- [Data provided]
☆ ☆ ☆ ☆

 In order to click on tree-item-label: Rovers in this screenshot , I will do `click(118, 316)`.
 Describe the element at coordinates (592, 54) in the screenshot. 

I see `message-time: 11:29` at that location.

☆ ☆ ☆ ☆

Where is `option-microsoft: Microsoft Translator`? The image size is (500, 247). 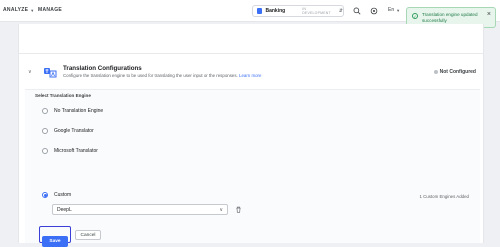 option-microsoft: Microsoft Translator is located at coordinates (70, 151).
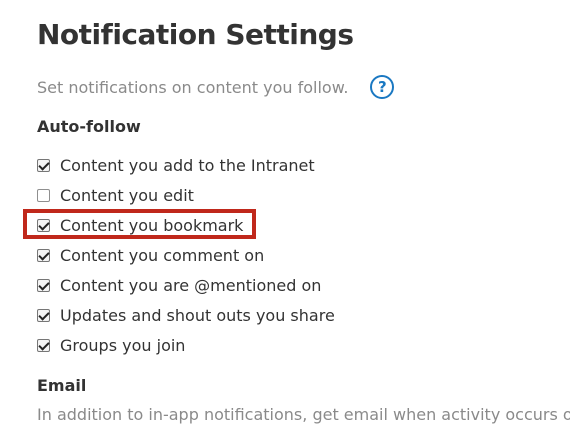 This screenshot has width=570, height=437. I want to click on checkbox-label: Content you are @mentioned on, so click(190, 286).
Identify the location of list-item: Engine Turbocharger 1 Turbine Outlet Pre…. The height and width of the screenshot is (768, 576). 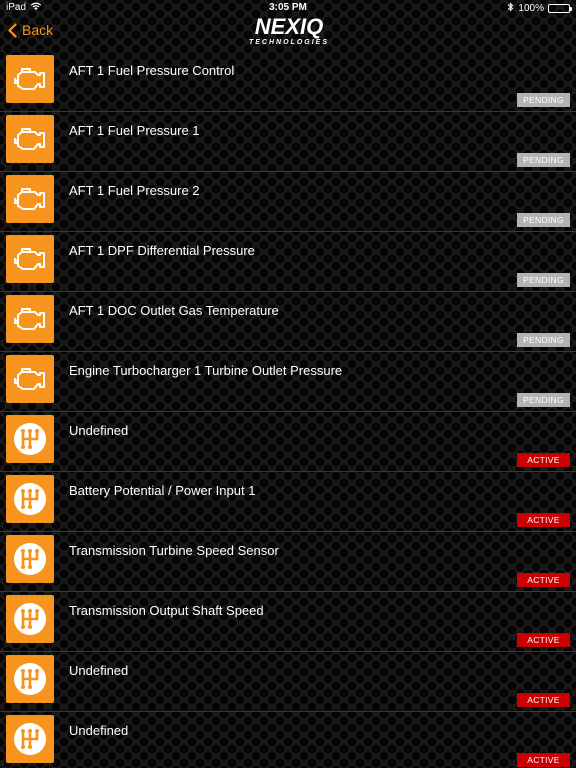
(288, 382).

☆ ☆ ☆ ☆

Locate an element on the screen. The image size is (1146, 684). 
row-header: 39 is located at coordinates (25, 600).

☆ ☆ ☆ ☆

- [Exercise requirements] Convert the entry lines from the one containing "Identify the location" through the one containing "(288, 382).", both included, into a JSON list of strings with one string per line and no blank lines. Leave the picture out.

- [Task answer]
[
  "Identify the location of list-item: Engine Turbocharger 1 Turbine Outlet Pre…. The height and width of the screenshot is (768, 576). ",
  "(288, 382)."
]